If a coin has an investor relations page on its website it’s important to examine that first before rushing into a dip.
This important contextual information isn’t visible on a graph. While historic performance is important, there are always causes for that historic performance. In addition to this, check out whale trackers and any coin-related news if possible. If there’s some important bit of information that caused the dip to happen in the first place that might indicate future performance and current conditions.
Mistake #2: Not Managing Risk Appropriately
It’s possible to invest in dips too aggressively. Before buying a dip, consider setting a minimum sell price. For example, if you buy a token at $10 expecting it to go up to $20 later and the token continues to drop in value below $10, down to $9, then consider the $9 mark the fallback line. Knowing when to quit early can save an investor from greater losses later.
Another way to assess the risk of an investment is to examine trends in price. Buying the dips of uptrends yields better results than buying the dips of downtrends. It’s possible to profit off of buying dips in downtrends, but it is part of an investment strategy called value investing and is usually accompanied by a long strategy. Arguably, Bitcoin is an example of value investing.
This is where looking at the market history and graphs can be helpful. For example, buying the dips of Apple stock for 10 years between 2009 and 2019 would yield very good results. In part, because of the uptrend, but knowing the context can also assist here. Apple was on an uptrend because of the useful products it was/is making. With this context in mind in addition to risk management, buying Apple dips for these 10 years yields profitable results.
Mistake #3: Not Having an Investment Strategy
When making investments, especially in the field of cryptocurrency, it’s important to have a “why” in mind.
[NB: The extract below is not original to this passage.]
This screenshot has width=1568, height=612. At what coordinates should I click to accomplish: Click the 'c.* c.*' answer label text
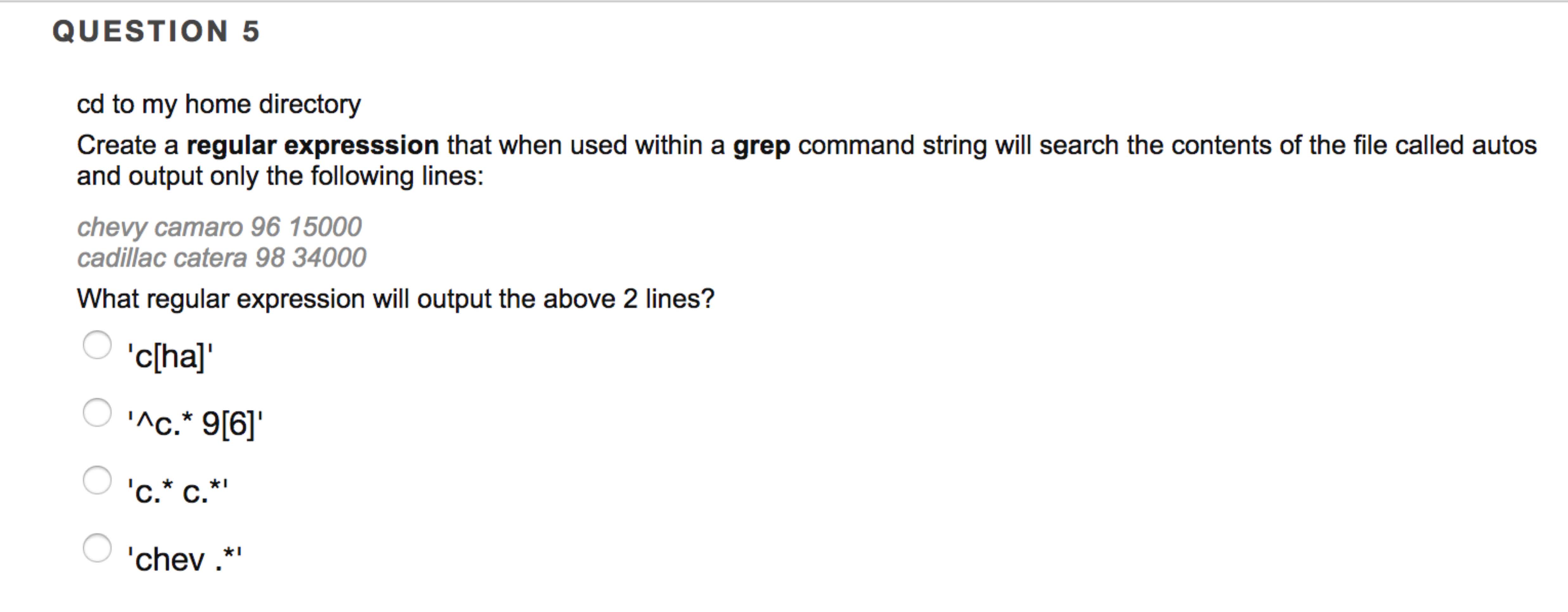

Why are you investing in this cryptocurrency? Cryptocurrency is a bit harder to gauge the value propositions of at times, as they range from being technical pieces of software to video games of questionable success and beyond. Buying a coin without knowing how it works and basing your purchase on an expectation that it will go up later is an easy way to get trapped.
Strategies vary by an individual for investing, but generally speaking, the more you know about something, the more likely you are to make successful investments. Before investing in a cryptocurrency, do some research on it and get a feel for what it’s supposed to offer. In general, when investing in cryptocurrency, using volatility to your advantage while buying fractions of coins, has been a helpful investment strategy for some. The volatility in price helps the fractions of an expensive whole become more affordable during dips.
Conclusion: Don’t Dive Too Deep
So when it comes to buying the dip, the three things people get wrong about it are not keeping the context of the dip in mind, not managing the risk of the dip, and not having investment strategies for buying the dip.
When the context is provided to a risk-managed investment strategy, buying the dips can be quite profitable as seen in the example of Apple between 2009 and 2019. While Apple is not a cryptocurrency, it is a great example of a successful dip-buying strategy.